**Problem statement:**
Go through the material and pull out every line with the string "computer" in it.

#####

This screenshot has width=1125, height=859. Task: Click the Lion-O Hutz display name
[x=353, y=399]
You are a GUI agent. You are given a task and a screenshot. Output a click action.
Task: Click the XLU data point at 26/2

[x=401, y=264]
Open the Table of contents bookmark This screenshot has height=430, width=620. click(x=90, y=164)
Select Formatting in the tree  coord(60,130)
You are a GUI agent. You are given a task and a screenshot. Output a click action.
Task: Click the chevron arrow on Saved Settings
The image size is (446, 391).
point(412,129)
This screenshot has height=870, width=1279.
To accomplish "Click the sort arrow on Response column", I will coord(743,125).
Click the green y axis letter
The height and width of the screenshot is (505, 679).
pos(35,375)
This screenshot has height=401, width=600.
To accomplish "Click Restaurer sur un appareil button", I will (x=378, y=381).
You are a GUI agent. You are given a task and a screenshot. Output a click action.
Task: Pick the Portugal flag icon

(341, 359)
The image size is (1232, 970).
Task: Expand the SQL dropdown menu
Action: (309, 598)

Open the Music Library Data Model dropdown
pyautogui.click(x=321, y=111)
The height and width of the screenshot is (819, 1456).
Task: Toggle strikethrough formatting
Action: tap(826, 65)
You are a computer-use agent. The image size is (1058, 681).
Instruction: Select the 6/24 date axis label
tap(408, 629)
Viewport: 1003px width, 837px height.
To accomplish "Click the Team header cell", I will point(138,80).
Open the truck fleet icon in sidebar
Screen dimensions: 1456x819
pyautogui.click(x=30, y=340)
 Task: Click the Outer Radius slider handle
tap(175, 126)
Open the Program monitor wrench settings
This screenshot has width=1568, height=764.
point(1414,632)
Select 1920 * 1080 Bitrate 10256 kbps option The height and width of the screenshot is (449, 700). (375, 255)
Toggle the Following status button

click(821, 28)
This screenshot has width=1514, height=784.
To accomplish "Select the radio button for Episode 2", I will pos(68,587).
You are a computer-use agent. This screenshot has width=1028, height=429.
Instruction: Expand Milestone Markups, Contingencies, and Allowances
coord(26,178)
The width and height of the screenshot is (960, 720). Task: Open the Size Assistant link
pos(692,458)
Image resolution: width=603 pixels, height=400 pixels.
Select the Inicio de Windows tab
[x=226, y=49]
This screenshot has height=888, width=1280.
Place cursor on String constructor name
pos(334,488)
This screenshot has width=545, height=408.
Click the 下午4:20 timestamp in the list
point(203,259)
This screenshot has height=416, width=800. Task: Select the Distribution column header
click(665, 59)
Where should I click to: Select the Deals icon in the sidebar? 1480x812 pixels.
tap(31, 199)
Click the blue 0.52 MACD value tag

#####

**Answer to the exercise:**
You are a computer-use agent. The image size is (1058, 681).
You are a computer-use agent. This screenshot has width=1028, height=429.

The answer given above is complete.